In Intelligent Life’s “Overexposed” writer Ian Leslie takes a fresh look at what defines a classic work of art. He asks the reader if he or she has ever sought out a renowned painting or sculpture in an art gallery only to wonder what all the fuss was about. Leslie reports that in 1993 psychologist James Cutting asked himself just this question and set out to find out how a work of art comes to be considered “great.”
The obvious answer is that some works of art simply are inherently superior. Or in some cases they come to stand as a symbol of the cultural zeitgeist in which they were conceived. Cutting however pondered whether a psychological precondition known as “mere-exposure effect” might play a role. In a classroom experiment Cutting was able to show that students liked paintings more because they had seen them more. He argued that scholars and critics are equally susceptible to exposure.
I have to admit that the first time I went to see Leonardo Da Vinci’s painting the “Mona Lisa”, I really didn’t get it. Apparently I was not alone. Sociologist Duncan Watts was equally mystified. Watts believes that the Mona Lisa benefitted from a phenomena he calls the “cumulative advantage.” It’s something we in our Twitter universe clearly get: the more followers you have, the more followers you get. Leslie reports that according to Watts, the “Mona Lisa” was essentially neglected until it was “discovered” early in the twentieth century and only after was stollen! The instantaneous publicity brought critical reevaluation.
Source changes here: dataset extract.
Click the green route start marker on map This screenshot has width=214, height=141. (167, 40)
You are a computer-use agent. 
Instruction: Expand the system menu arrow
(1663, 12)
Leslie notes that contemporary artists like Andy Warhol and Damien Hirst have clearly grasped that critical acclaim is “deeply entwined with publicity.” This is true in almost any artform. How many musicians get get discovered on You Tube while others languish?
As I reflected on all of this I had a moment of acute professional parallysis. I thought I understood the role of public relations can play in shaping opinion. But who knew we could weild so much power in defining what is perceived as culture or art? Scary.